**What this task involves:**
Copy nothing before the line containing "The width and height of the screenshot is (640, 400).". Reproduce that line and all that follow, exactly, through the end of the records.

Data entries
——————————
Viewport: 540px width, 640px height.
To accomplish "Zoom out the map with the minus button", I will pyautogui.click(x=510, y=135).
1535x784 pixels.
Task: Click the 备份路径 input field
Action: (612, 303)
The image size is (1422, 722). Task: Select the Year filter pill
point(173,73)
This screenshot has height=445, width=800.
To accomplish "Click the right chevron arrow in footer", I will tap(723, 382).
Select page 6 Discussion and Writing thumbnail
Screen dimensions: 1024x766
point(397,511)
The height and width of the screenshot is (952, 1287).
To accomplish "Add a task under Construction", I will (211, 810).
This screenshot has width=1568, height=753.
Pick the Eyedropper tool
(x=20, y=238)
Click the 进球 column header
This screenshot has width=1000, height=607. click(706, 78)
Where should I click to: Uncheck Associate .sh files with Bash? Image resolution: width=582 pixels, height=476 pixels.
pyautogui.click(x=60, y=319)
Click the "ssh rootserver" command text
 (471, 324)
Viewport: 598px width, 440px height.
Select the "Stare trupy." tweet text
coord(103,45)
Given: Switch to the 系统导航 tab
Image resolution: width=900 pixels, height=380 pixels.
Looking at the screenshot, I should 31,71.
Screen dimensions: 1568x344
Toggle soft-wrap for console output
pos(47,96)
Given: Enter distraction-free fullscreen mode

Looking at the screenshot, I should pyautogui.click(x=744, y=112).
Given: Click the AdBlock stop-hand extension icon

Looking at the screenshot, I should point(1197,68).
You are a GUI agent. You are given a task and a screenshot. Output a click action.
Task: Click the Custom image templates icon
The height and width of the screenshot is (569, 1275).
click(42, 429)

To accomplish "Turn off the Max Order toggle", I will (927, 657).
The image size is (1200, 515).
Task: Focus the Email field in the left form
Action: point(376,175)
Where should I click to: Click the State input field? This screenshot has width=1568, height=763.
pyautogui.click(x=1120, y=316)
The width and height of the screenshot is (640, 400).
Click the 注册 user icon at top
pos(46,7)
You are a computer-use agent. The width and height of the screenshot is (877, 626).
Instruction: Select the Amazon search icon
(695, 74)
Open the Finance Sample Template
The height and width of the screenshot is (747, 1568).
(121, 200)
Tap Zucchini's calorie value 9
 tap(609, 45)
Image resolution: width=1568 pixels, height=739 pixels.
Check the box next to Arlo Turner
——————————
**Exercise output:**
The width and height of the screenshot is (640, 400).
Click the 注册 user icon at top
pos(46,7)
You are a computer-use agent. The width and height of the screenshot is (877, 626).
Instruction: Select the Amazon search icon
(695, 74)
Open the Finance Sample Template
The height and width of the screenshot is (747, 1568).
(121, 200)
Tap Zucchini's calorie value 9
 tap(609, 45)
Image resolution: width=1568 pixels, height=739 pixels.
Check the box next to Arlo Turner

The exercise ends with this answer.